銀杏がどのように優れているのか、詳しく解説していきたいと思います。

銀杏(イチョウ)は優秀な街路樹である

街路樹に求められる性能を満たす数少ない樹木

道路脇というのは非常に厳しい環境です

その厳しい環境で単純に育つということだけでなく、以下のような様々な性能が求められます。 (参照:京都市情報館)

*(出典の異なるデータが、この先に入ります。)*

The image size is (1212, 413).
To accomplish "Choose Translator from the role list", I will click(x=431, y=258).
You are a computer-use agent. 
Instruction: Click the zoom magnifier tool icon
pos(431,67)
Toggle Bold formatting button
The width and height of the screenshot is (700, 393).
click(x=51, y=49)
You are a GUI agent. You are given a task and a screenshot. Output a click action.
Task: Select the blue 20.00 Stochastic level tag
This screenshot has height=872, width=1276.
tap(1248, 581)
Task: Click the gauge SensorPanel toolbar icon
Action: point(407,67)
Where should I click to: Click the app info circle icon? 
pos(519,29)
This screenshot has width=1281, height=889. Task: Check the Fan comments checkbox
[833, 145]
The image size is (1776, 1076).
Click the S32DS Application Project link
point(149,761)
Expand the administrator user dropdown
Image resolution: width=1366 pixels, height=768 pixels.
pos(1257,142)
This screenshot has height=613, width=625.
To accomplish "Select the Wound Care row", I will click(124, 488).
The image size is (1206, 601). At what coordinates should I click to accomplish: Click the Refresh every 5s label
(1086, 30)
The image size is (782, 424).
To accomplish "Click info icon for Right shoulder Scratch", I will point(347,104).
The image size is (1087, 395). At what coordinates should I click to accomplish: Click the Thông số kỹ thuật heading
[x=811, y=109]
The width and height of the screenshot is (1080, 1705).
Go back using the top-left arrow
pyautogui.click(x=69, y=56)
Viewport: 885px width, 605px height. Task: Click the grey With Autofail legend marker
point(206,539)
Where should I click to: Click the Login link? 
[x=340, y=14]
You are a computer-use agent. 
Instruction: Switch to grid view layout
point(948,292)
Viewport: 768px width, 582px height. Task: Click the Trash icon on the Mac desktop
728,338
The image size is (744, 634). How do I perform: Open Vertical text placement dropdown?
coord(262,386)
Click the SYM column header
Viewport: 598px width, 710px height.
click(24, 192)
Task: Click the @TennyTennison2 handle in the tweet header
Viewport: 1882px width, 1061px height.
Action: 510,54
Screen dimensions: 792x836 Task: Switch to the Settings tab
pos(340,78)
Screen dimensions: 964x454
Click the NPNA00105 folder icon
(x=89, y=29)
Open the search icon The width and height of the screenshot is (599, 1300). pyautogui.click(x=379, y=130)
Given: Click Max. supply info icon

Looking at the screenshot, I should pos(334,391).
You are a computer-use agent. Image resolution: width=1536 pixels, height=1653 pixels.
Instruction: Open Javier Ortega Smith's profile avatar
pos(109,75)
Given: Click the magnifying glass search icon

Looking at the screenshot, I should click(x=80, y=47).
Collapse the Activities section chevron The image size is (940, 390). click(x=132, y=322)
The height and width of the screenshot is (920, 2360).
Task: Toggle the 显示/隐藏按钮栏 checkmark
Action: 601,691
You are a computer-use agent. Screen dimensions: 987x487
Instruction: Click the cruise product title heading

  1. 樹形が美しく,均整のとれた樹木として生育する。
  2. 新緑・花・実・紅葉と四季の変化があり,夏の間には緑陰をつくる。
  3. 風雪等の自然災害に強く,都市の厳しい環境(乾燥・排気ガス等)に耐える。
  4. 病気になりにくく,害虫の被害も少ない。
  5. 移植が容易で繁殖しやすく剪定に耐える。

これらの条件を満たす樹木は数少ないですが、イチョウはこれらの条件をクリアしています

さらに、それだけでなくイチョウは

寿命が長い

中国・河南省にある文殊寺に、樹齢2800年以上生きている個体もあるなど、長寿な樹木です

街路樹は株を取り除かないと次の街路樹が植えれませんので、植え替えがとても大変

そのため寿命の長い樹木は重宝されます

紅葉が美しい

秋の銀杏並木は息をのむほど美しい

紅葉すると色が紅くなる木が多いですが、イチョウは綺麗な黄色になってくれます

その形と相まって、落葉する様子はとてもきれいです

火に強い

銀杏は燃えにくいという性質があります

お寺などでは古くから防火樹として植えられており、火事の延焼や飛び火を防ぐのに役立ってくれます

銀杏はこれらたくさんのメリットがある、スーパー樹木なんです!

これらのメリットからすれば、実の臭さも霞んでくる・・?!

臭いはいずれ解決する?

メリットが多いとはいえ、あの臭いと潰れた実が汚いのは問題です

以前は実を拾って持ち帰り、食べる人も多かったようですが、最近拾ってる人は見かけません

そんな状況のなか苦情が増えたこともあって、各市町村は対策に乗り出しています

雌木から雄木への植え替え

銀杏には雄木と雌木があり、実をつけるのは雌木だけです

そのため、雌木を実のならない雄木に植え替える作業が各地で行われています

ただし、上記で書いたように街路樹を植え替えるのは非常に大変でお金もかかるため、植え替えが進んでいるのは都心部が中心で、それ以外の地域ではまだまだ雌木が多いです

道路整備が本格的に行われたのは戦後の高度成長期ですので、その時期に植えられたイチョウは現在かなりの大きさまで成長しており、1本あたりの実の数がとても多くなっています

都心部では見かけなくなってきた雌木ですが、地方では今後もしばらく我慢する必要があるでしょう

まとめ

臭い銀杏を街路樹として植えるのは、街路樹に最適なエリート樹木だから!

ということでお分かりいただけたでしょうか・・?

銀杏は国内で57万本(2007年調査)ほどと非常に多く植えられている街路樹であり、野菜の切り方でイチョウ切りという言葉があるほど、私たちの生活に馴染んだ存在です

秋になる臭い実もある意味風物詩なのかもしれませんが、今後雄木への植え替えによって徐々に見れなくなるかもしれません

まだ近くにあるうちに、たっぷりニオイを嗅いでおこうと思います。(笑)

以上、臭い銀杏をなぜ街路樹に? でした。